- _What is being asked_: Omit any pictures, and restate word for word only the lines from the one with "The image size is (922, 654)." through the end of the data below.

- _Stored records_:
|---|
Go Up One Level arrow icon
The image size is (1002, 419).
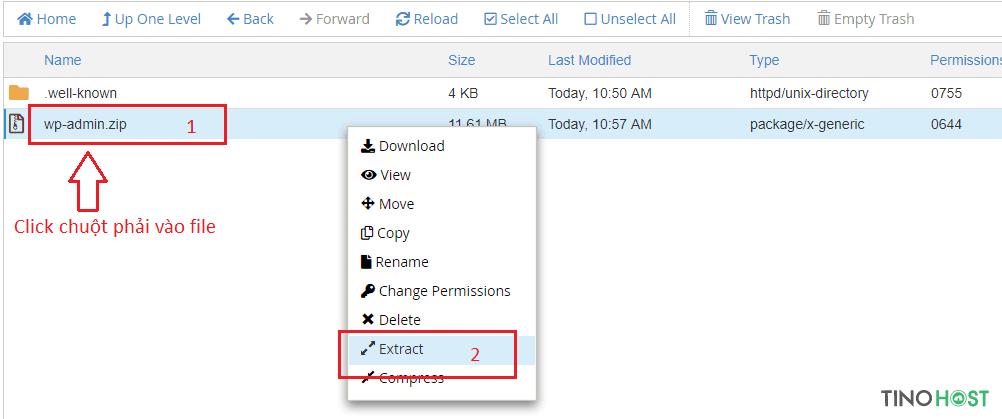(x=106, y=19)
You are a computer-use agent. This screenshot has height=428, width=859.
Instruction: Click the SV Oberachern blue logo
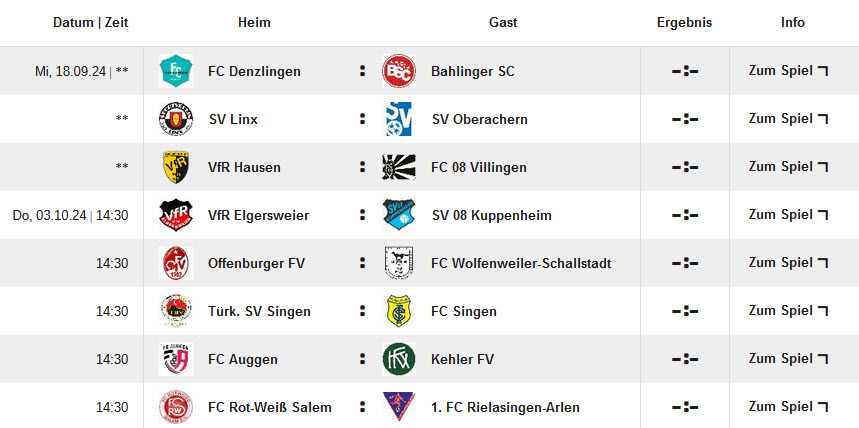(x=399, y=119)
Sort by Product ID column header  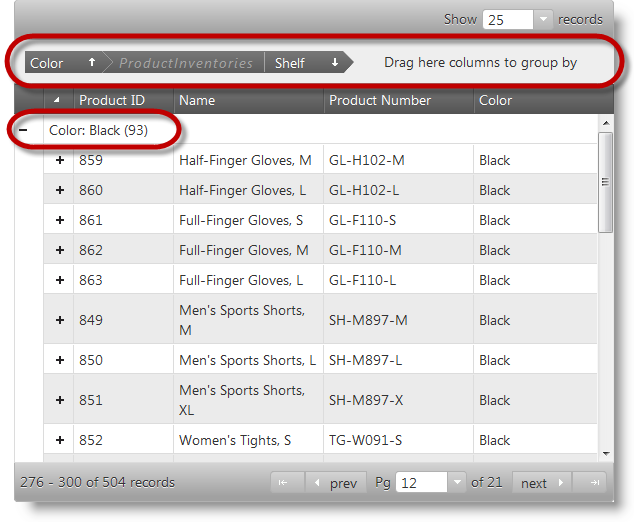point(111,100)
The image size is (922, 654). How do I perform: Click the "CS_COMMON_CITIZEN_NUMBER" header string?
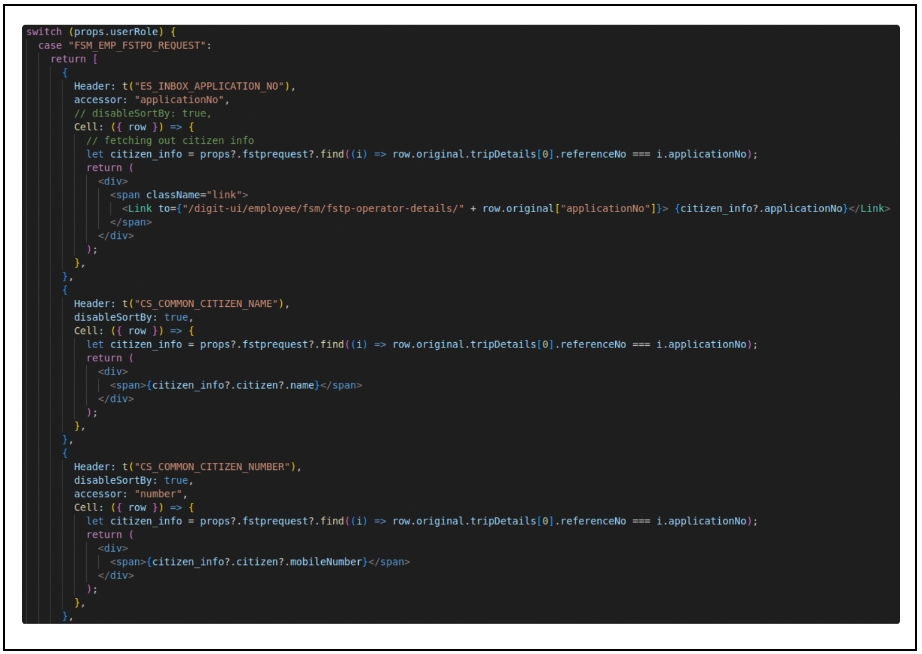(x=209, y=467)

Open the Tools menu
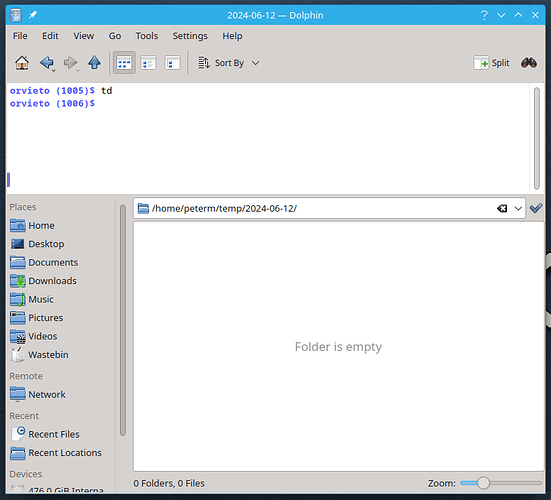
|---|
- _Exercise response_:
The image size is (922, 654). How do I perform: Click the "CS_COMMON_CITIZEN_NUMBER" header string?
(x=209, y=467)

Open the Tools menu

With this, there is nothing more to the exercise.